# TASK TO CARRY OUT:
Duplicate the material word for word, from its first line through the line containing "Looking at the screenshot, I should [140, 375].", including both ends.

* * * * * * *

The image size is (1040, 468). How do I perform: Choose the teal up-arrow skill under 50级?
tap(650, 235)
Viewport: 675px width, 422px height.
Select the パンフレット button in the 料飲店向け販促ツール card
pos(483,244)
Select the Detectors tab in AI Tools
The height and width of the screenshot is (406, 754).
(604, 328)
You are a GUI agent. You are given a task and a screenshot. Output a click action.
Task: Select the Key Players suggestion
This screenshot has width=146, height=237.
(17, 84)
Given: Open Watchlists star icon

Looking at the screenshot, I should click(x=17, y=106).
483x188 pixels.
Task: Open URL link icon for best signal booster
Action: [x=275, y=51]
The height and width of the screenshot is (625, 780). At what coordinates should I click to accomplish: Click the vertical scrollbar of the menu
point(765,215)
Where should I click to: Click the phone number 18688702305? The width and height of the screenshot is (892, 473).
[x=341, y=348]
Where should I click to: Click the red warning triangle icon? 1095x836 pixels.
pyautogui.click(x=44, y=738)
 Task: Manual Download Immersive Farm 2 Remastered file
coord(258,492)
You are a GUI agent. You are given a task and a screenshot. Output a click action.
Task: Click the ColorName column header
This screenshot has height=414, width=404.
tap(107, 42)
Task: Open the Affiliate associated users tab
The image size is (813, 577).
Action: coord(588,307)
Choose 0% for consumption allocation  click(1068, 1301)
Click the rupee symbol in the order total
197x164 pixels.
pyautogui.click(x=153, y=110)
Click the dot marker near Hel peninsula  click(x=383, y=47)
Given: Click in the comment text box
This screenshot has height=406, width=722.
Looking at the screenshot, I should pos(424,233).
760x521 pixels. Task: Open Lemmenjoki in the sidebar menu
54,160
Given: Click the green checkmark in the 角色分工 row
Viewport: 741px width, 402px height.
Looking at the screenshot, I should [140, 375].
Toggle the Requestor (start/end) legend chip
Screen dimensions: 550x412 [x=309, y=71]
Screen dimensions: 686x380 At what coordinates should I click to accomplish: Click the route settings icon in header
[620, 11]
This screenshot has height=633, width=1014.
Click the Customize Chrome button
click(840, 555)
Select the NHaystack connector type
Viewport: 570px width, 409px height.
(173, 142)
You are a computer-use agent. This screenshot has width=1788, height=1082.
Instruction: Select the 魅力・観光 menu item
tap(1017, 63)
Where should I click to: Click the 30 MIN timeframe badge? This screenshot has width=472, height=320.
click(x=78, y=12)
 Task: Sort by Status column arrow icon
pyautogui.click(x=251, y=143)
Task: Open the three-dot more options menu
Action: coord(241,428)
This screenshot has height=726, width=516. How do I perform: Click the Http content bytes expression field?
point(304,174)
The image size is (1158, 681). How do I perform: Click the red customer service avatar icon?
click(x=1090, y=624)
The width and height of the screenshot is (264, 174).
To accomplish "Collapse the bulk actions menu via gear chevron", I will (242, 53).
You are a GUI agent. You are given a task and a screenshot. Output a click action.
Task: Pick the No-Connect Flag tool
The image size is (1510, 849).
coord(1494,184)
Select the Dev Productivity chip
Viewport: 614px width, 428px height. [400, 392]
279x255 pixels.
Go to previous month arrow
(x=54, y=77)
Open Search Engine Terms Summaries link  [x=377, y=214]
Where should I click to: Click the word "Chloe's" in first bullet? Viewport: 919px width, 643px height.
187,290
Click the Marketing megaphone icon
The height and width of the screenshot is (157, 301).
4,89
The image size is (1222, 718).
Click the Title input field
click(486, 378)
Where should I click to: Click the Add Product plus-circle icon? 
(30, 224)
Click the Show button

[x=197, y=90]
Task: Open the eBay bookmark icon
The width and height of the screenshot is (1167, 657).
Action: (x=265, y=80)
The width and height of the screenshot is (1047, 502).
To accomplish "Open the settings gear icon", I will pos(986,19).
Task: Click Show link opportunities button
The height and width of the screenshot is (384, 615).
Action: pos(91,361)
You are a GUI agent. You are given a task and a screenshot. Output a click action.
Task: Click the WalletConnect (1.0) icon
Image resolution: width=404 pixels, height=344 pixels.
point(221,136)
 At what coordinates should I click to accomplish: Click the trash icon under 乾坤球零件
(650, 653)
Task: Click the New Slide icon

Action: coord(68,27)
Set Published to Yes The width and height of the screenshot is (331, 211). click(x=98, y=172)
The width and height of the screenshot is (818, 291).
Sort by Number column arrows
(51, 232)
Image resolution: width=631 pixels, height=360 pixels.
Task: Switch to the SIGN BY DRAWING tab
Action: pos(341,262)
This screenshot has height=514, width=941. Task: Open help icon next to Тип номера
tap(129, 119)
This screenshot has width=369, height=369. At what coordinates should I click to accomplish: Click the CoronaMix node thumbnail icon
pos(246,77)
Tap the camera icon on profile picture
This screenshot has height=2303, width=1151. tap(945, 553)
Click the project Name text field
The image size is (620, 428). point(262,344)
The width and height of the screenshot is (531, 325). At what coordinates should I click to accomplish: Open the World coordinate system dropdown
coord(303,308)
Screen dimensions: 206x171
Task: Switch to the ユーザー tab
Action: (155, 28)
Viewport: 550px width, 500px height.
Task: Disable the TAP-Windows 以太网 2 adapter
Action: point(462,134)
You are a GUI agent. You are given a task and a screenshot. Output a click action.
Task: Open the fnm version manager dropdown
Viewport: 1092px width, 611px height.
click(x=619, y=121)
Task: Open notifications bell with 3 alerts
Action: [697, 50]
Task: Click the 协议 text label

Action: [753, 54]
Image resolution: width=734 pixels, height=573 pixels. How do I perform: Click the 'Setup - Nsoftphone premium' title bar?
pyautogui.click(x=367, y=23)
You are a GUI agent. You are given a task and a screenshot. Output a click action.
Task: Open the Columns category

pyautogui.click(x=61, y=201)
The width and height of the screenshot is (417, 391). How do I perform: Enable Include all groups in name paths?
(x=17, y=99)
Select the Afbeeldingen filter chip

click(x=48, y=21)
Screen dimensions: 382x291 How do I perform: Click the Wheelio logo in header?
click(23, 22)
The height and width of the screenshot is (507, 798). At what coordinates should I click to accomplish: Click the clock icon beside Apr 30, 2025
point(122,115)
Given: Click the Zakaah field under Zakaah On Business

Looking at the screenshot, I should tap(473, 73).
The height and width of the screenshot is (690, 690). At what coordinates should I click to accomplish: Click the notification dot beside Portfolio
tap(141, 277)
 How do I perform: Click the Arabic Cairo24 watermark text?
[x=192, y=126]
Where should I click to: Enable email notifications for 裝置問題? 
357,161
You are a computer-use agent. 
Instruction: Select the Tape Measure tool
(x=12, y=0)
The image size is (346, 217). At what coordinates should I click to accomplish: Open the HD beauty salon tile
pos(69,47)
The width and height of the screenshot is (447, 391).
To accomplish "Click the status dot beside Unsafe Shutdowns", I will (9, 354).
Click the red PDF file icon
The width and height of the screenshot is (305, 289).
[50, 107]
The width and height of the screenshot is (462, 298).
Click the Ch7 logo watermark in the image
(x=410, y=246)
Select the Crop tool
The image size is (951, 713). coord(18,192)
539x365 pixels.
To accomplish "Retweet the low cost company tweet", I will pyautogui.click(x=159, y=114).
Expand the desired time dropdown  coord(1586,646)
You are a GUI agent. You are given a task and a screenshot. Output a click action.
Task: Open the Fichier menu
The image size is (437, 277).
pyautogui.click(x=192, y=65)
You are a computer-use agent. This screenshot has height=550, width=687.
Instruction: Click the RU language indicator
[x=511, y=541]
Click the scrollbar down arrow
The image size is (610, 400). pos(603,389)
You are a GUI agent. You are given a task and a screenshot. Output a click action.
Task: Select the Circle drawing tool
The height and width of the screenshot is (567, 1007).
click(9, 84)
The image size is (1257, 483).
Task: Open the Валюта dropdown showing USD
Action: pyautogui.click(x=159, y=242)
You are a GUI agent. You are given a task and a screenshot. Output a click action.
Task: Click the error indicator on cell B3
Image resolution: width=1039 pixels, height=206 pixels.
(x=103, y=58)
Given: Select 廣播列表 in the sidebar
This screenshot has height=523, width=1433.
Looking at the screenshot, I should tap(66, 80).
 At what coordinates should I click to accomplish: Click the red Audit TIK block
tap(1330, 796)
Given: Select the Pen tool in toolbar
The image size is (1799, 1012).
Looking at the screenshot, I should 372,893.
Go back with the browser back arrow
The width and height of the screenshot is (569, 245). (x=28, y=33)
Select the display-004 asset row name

* * * * * * *

# WRITTEN RESPONSE:
The image size is (1040, 468). How do I perform: Choose the teal up-arrow skill under 50级?
tap(650, 235)
Viewport: 675px width, 422px height.
Select the パンフレット button in the 料飲店向け販促ツール card
pos(483,244)
Select the Detectors tab in AI Tools
The height and width of the screenshot is (406, 754).
(604, 328)
You are a GUI agent. You are given a task and a screenshot. Output a click action.
Task: Select the Key Players suggestion
This screenshot has width=146, height=237.
(17, 84)
Given: Open Watchlists star icon

Looking at the screenshot, I should click(x=17, y=106).
483x188 pixels.
Task: Open URL link icon for best signal booster
Action: [x=275, y=51]
The height and width of the screenshot is (625, 780). At what coordinates should I click to accomplish: Click the vertical scrollbar of the menu
point(765,215)
Where should I click to: Click the phone number 18688702305? The width and height of the screenshot is (892, 473).
[x=341, y=348]
Where should I click to: Click the red warning triangle icon? 1095x836 pixels.
pyautogui.click(x=44, y=738)
 Task: Manual Download Immersive Farm 2 Remastered file
coord(258,492)
You are a GUI agent. You are given a task and a screenshot. Output a click action.
Task: Click the ColorName column header
This screenshot has height=414, width=404.
tap(107, 42)
Task: Open the Affiliate associated users tab
The image size is (813, 577).
Action: coord(588,307)
Choose 0% for consumption allocation  click(1068, 1301)
Click the rupee symbol in the order total
197x164 pixels.
pyautogui.click(x=153, y=110)
Click the dot marker near Hel peninsula  click(x=383, y=47)
Given: Click in the comment text box
This screenshot has height=406, width=722.
Looking at the screenshot, I should pos(424,233).
760x521 pixels. Task: Open Lemmenjoki in the sidebar menu
54,160
Given: Click the green checkmark in the 角色分工 row
Viewport: 741px width, 402px height.
Looking at the screenshot, I should [140, 375].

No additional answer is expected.